What Middle School Students Need to Know about Great Jobs Without a Four-Year Degree

Knowing of American Experiment’s project, “Great Jobs Without a Four-Year Degree,” a producer at Minnesota Public Radio recently sent us the printed version of a very good story written by Ashley Gross and Jon Marcus for National Public Radio titled “High-Paying Trade Jobs Sit Empty, While High School Grads Line Up for University.”  After reading it, the first thing I said was it touched every major theme that John Hinderaker, Katherine Kersten, Catrin Thorman, and I, among others at the Center, have been writing about.

Yet even if that compliment was a bit of an overstatement (it was), it doesn’t subtract from the usefulness of what Gross and Marcus wrote.  The following are two annotated points of mine regarding two points of theirs, with the first item pertaining to an important matter, I realized, I hadn’t thought enough about.

The two reporters write: In contrast to men and women with four-year degrees, “People with career and technical educations are . . . significantly more likely to be working in their fields of study.”  It got me thinking of a meeting at the University of Minnesota a while back in which a dean of the College of Liberal Arts lamented how some students thought a B.A. in history would make them historians, or that a B.A. in philosophy would make them philosophers.  Generally, it’s Ph.D.’s that make people historians and philosophers, or physicists and biologists, not B.A.’s or B.S.’s.

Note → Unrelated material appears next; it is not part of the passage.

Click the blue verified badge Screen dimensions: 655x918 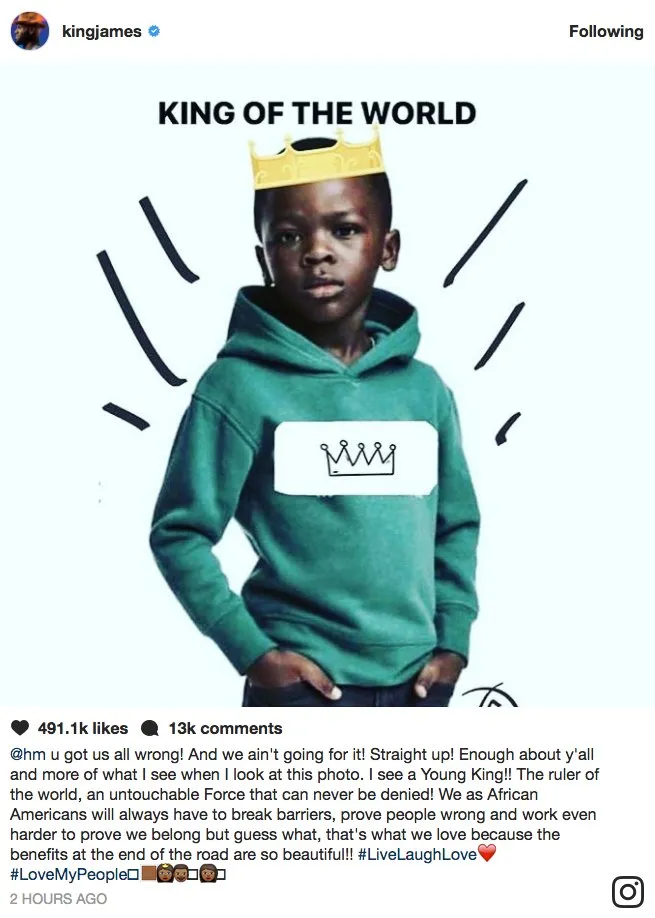(154, 31)
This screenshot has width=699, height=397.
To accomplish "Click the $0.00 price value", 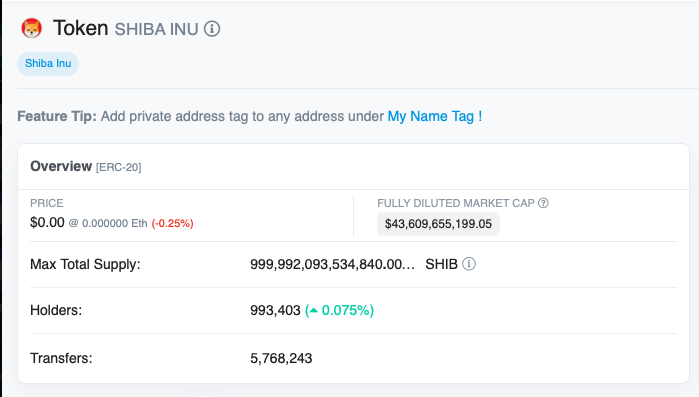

Yet an Associate’s degree or perhaps a certificate in plumbing or pipefitting does, in fact, allow recipients to call themselves plumbers or pipefitters with a straight face.  Granted, they will need continuing training to become journeymen.  (Journeypersons, if you prefer.)  But if their aim was to become a plumber or pipefitter, they essentially succeeded.  As for our Baccalaureate winners, who knows what they will wind up doing occupationally for the rest of their lives.  It might well be wonderful and fulfilling, but there’s also a good chance it won’t be what they originally planned.

I say all of this as a great fan and advocate for the liberal arts.  But I’m also a great fan and advocate of other educational routes.  Or as a harmoniously prescient family sang a generation or two ago, “Different Strokes for Different Folks.”

A second matter.  Gross and Marcus write this time of a new report in which the “Washington State Auditor found that good jobs in the skilled trades are going begging because students are being universally steered to bachelor’s degrees.”  And that among other things, the auditor “recommended that career guidance—including choices that require less than four years of college—start as early as seventh grade.”

As you may know, I’m writing a book about this constellation of issues with the tentative title, Educational Roads Less Travelled: How America’s Fixation on Four-Year Degrees Limits Careers and Economic Prosperity.  I’m guessing the first part of the name might be changed for not being scary enough.  But whatever the title winds up being, the book will contain comments by educational and business leaders about how career guidance should, in fact, start when boys and girls are in the seventh grade or thereabouts.

The owner of a sophisticated machine shop, for instance, talked about how businesses haven’t worked sufficiently with high schools and middle schools, “which is really where we need to start.”  Think, she said, “if you were in Germany.  Kids there know about career paths other than four-year college degrees.  But kids here aren’t exposed to them, and we in business are the ones who must get out there and educate and excite them.  Bring their parents into our plants to show how clean and spotless they are.  Show them how much brain power we need because they don’t have a clue about what’s behind our doors.”

Given that high school guidance counselors are consistently overwhelmed by student and family traumas, and the fact they usually don’t know very much about modern manufacturing and the trades anyway, I’m all for this.

A community college president agreed with the machine shop entrepreneur: “We need to expose the youth of this country at the very earliest stage, even before fifth grade, letting them know the opportunities available to them.”

Some might view comments like these, well-meaning though they may be, as potentially hospitable to the kind of tracking in which low-income and minority young people were denied the kinds of academic offerings, and subsequent jobs and careers, available to other young people without a second thought.  I fully see why some skeptics are nervous, but we will not have tracking redux, for no other reason than more than enough people won’t allow it.

For a fuller discussion of reasons why, my editor and I are hoping Educational Roads Not Travelled, or whatever it winds up being called, will be available for Christmas shopping.